By: ARTHUR S. LEONARD | The Massachusetts Supreme Judicial Court, the state's highest, announced by unanimous vote on December 27 that the two houses of the state Legislature, meeting together as a Constitutional Convention, had a “constitutional duty to vote, by the yeas and nays, on the merits” of the pending voter initiative amendment regarding the future of gay marriage there before it recessed on January 2.
Citizens opposed to the Court's historic 2003 Goodridge decision, which made gay marriage a reality in Massachusetts in May 2004, are seeking to hold a referendum on whether to overturn it in November 2008.
The Court concluded, however, that there was no remedy available to the plaintiffs, a group of citizens who support the amendment and claim their constitutional rights are being violated by the failure to put it on the ballot. Governor Mitt Romney, the outgoing governor who declined to seek a second term this past November in order to wage a bid for the 2008 Republican presidential nomination, strongly supported the plaintiffs.
Writing for the unanimous court, Justice John M. Greaney noted that the Constitutional Convention for the 2005-2006 session of the Legislature has met three times since the secretary of state certified that the proposed amendment received enough valid signatures, 170,000-more than the threshold of three percent of the votes cast in the previous election for governor-and each time, most recently on November 9, it adjourned without voting on its merits.
Under the state Constitution, if at least a quarter of the legislators support the amendment, it must be placed before the Constitutional Convention during the 2007-2008 session. If identical language is approved by at least a quarter of the legislators on that second vote, the measure would be placed on the next general election ballot-in November 2008.
Knowing that more than a quarter of the legislators support the amendment, legislative leaders who oppose it had managed to put off a vote on the merits. At the November 9 session, a roll call vote was taken to adjourn the session to January 2, the last date of the 2005-2006 Legislature, in the afternoon, with the expectation that a brief session would be held and adjournment would again win approval, thus effectively killing the measure.
The Court found that this procedure directly violated the constitutional method for dealing with voter-initiated amendments, which it quoted from the state Constitution. The seven justices specifically refuted the idea, advanced by same-sex marriage supporters, that the Constitution does not mandate a vote but merely requires that if a vote is taken it be a recorded roll-call.

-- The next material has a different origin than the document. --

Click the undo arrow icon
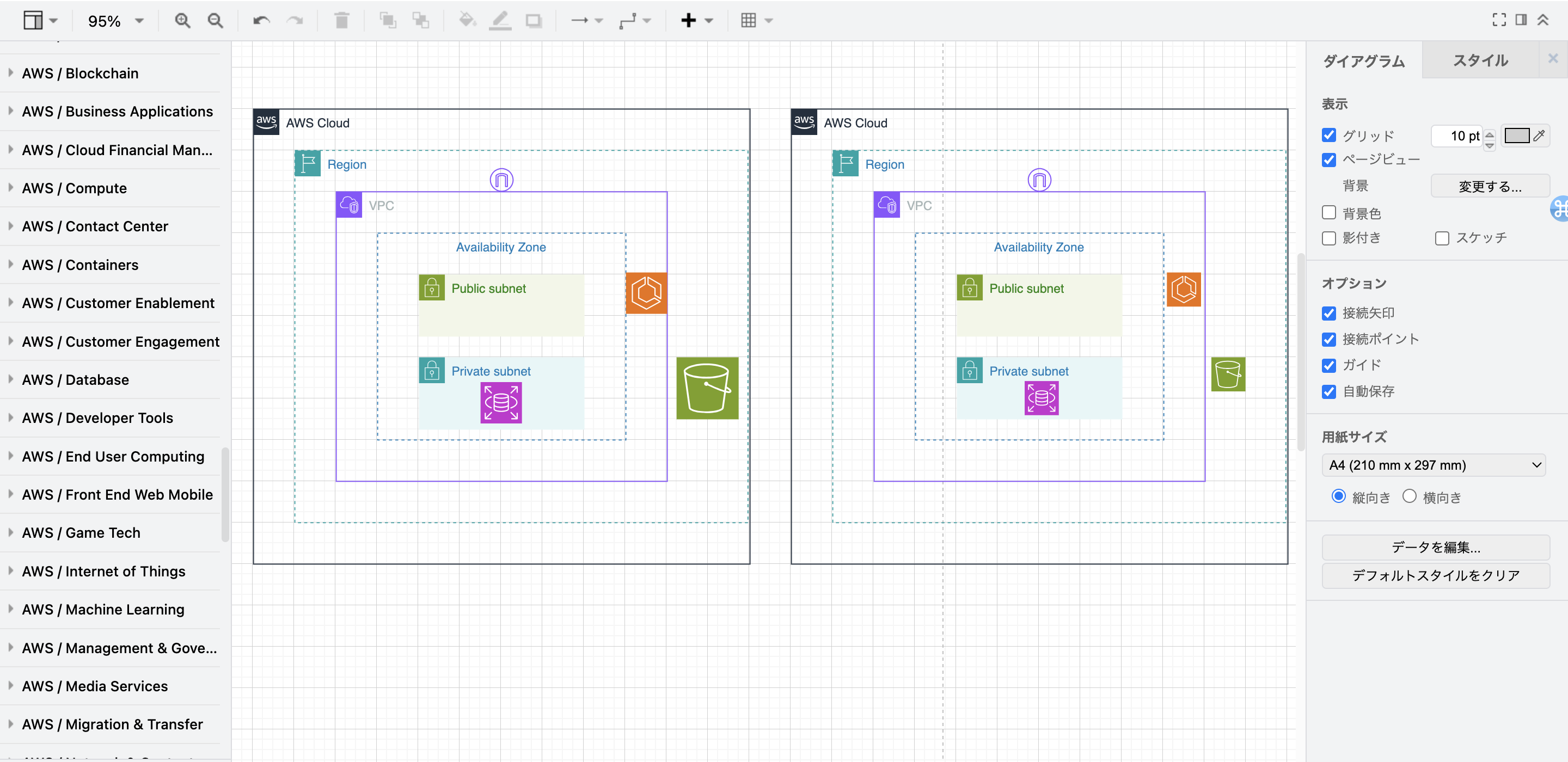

If any doubt were left by the constitutional language, which Justice Greaney characterized as “clear,” “the records of the drafters' debates,” he wrote, quoting from statements in the published history of the Constitution, “indicate that they did not intend a simple majority of the joint session to have the power effectively to block progress of an initiative.”
But, said Greaney, the Court was powerless to act. It could not order the Legislature to take a vote, but could do no more than make clear, if there were any doubts, that there is a duty to take a vote on the amendment. The only remedy, said the Court, would be to take the matter to the voters the next time the incumbent Legislature was up for election, in 2008, and to campaign against incumbents who voted to adjourn rather than vote.
In a ruling in which the Court could have simply noted its inability to mandate action by the state Legislature, it instead laid out a potent political argument for why lawmakers had a duty to duty to take action on their own. The fact that the action that the Legislature took on Tuesday in response could in time overturn the Court's own constitutional finding is one of history's ironies.